[Dataset excerpts]
[Start of Attachment]

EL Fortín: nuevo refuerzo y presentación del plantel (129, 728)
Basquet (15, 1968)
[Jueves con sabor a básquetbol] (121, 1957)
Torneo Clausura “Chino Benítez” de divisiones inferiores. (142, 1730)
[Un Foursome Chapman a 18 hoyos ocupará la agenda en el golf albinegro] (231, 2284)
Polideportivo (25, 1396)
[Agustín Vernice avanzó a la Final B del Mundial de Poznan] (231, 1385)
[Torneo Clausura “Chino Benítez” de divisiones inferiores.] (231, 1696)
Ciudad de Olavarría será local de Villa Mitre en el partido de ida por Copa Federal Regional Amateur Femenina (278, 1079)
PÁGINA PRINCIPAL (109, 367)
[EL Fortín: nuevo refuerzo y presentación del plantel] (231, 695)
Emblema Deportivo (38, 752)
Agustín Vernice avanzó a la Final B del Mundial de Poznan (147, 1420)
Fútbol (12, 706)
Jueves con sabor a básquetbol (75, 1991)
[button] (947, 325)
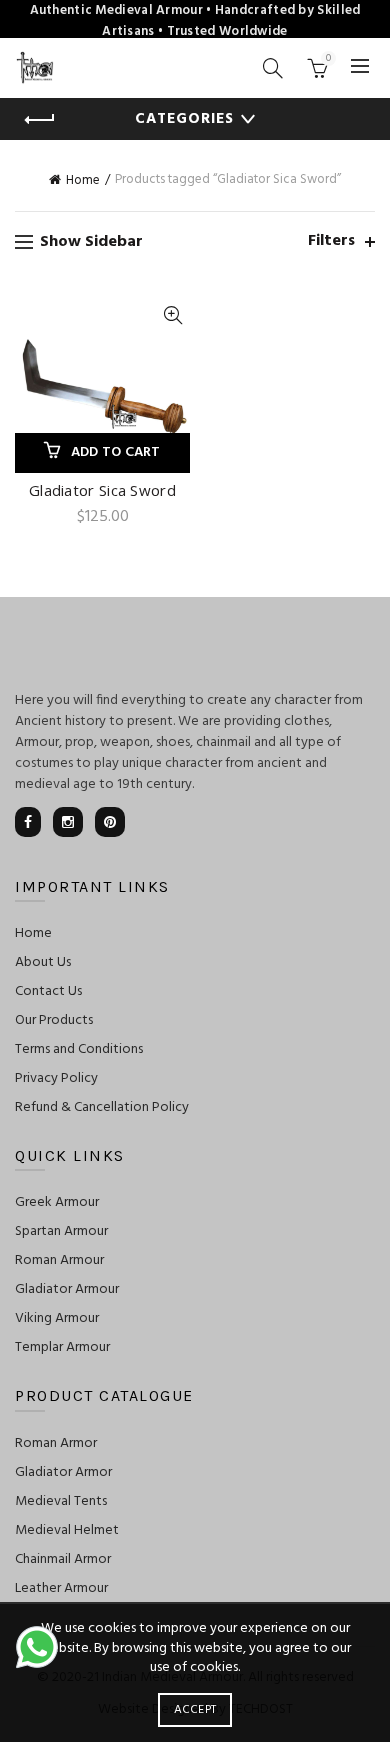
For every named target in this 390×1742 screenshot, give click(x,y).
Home (83, 180)
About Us (43, 962)
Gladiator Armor (63, 1472)
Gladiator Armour (67, 1289)
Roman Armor (56, 1443)
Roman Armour (59, 1260)
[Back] (40, 120)
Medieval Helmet (67, 1530)
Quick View (172, 315)
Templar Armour (62, 1347)
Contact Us (48, 991)
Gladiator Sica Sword (102, 490)
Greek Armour (57, 1202)
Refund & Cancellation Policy (102, 1107)
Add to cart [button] (116, 452)
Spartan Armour (61, 1231)
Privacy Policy (56, 1078)
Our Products (54, 1020)
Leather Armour (61, 1588)
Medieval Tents (61, 1501)
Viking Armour (57, 1318)
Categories (184, 119)
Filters (331, 241)
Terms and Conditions (79, 1049)
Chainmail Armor (63, 1559)
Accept (195, 1710)
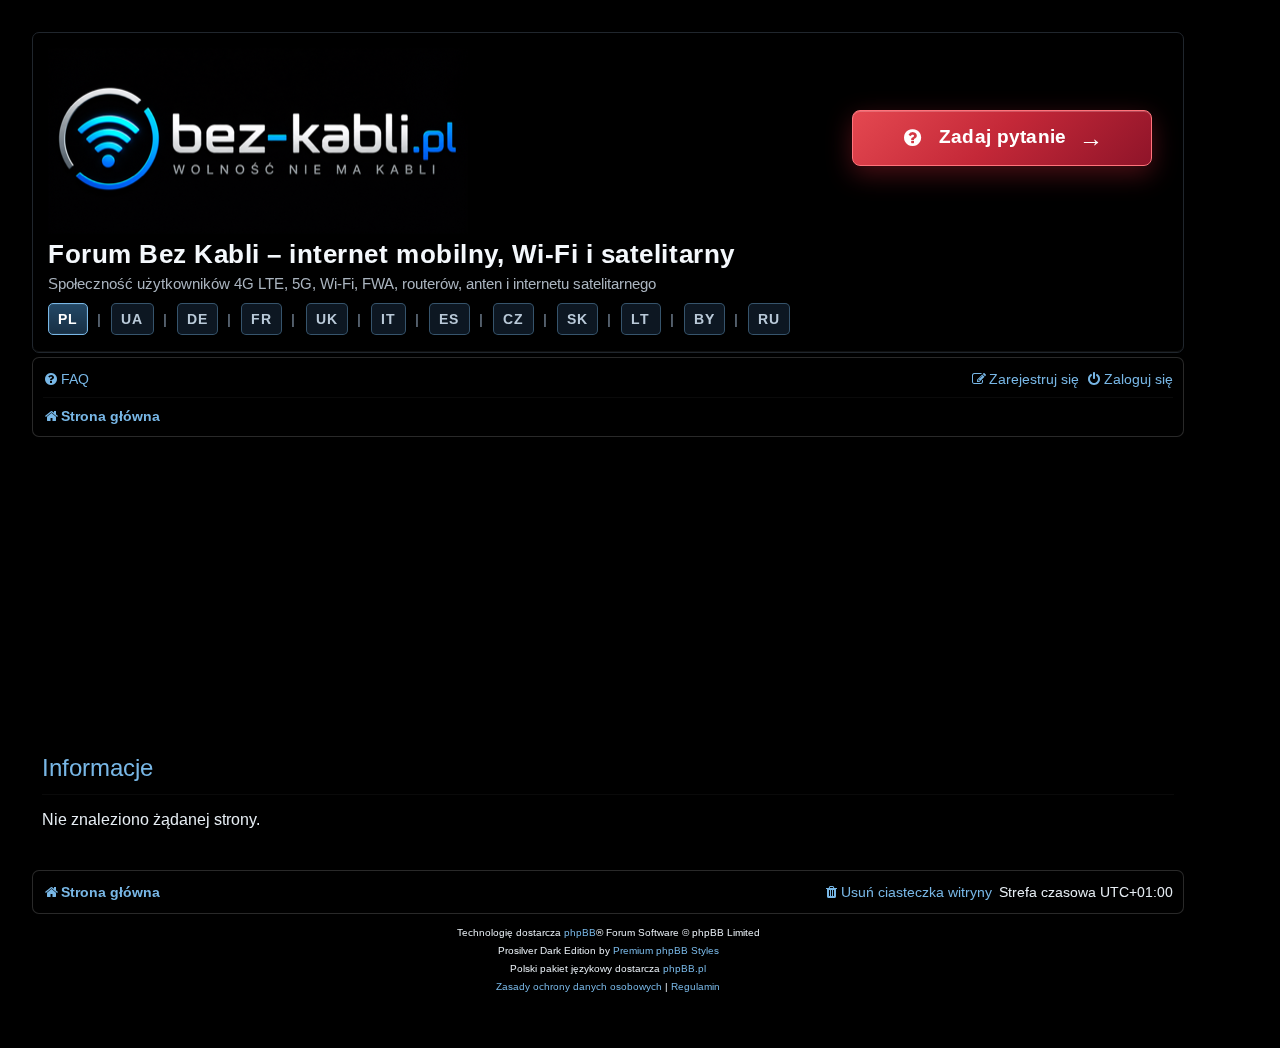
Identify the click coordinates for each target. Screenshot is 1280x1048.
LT (640, 319)
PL (68, 319)
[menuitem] (66, 379)
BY (704, 319)
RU (769, 319)
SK (577, 319)
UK (327, 319)
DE (197, 319)
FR (261, 319)
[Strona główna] (259, 137)
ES (449, 319)
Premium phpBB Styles (666, 950)
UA (132, 319)
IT (388, 319)
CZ (513, 319)
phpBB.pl (684, 968)
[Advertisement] (632, 587)
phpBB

[End of Attachment]

Required action: Could you output every record above exactly as written, leaving out the pictures?

Your solution:
EL Fortín: nuevo refuerzo y presentación del plantel (129, 728)
Basquet (15, 1968)
[Jueves con sabor a básquetbol] (121, 1957)
Torneo Clausura “Chino Benítez” de divisiones inferiores. (142, 1730)
[Un Foursome Chapman a 18 hoyos ocupará la agenda en el golf albinegro] (231, 2284)
Polideportivo (25, 1396)
[Agustín Vernice avanzó a la Final B del Mundial de Poznan] (231, 1385)
[Torneo Clausura “Chino Benítez” de divisiones inferiores.] (231, 1696)
Ciudad de Olavarría será local de Villa Mitre en el partido de ida por Copa Federal Regional Amateur Femenina (278, 1079)
PÁGINA PRINCIPAL (109, 367)
[EL Fortín: nuevo refuerzo y presentación del plantel] (231, 695)
Emblema Deportivo (38, 752)
Agustín Vernice avanzó a la Final B del Mundial de Poznan (147, 1420)
Fútbol (12, 706)
Jueves con sabor a básquetbol (75, 1991)
[button] (947, 325)
For every named target in this 390×1742 screenshot, give click(x,y).
Home (83, 180)
About Us (43, 962)
Gladiator Armor (63, 1472)
Gladiator Armour (67, 1289)
Roman Armor (56, 1443)
Roman Armour (59, 1260)
[Back] (40, 120)
Medieval Helmet (67, 1530)
Quick View (172, 315)
Templar Armour (62, 1347)
Contact Us (48, 991)
Gladiator Sica Sword (102, 490)
Greek Armour (57, 1202)
Refund & Cancellation Policy (102, 1107)
Add to cart [button] (116, 452)
Spartan Armour (61, 1231)
Privacy Policy (56, 1078)
Our Products (54, 1020)
Leather Armour (61, 1588)
Medieval Tents (61, 1501)
Viking Armour (57, 1318)
Categories (184, 119)
Filters (331, 241)
Terms and Conditions (79, 1049)
Chainmail Armor (63, 1559)
Accept (195, 1710)
Identify the click coordinates for each target. Screenshot is 1280x1048.
LT (640, 319)
PL (68, 319)
[menuitem] (66, 379)
BY (704, 319)
RU (769, 319)
SK (577, 319)
UK (327, 319)
DE (197, 319)
FR (261, 319)
[Strona główna] (259, 137)
ES (449, 319)
Premium phpBB Styles (666, 950)
UA (132, 319)
IT (388, 319)
CZ (513, 319)
phpBB.pl (684, 968)
[Advertisement] (632, 587)
phpBB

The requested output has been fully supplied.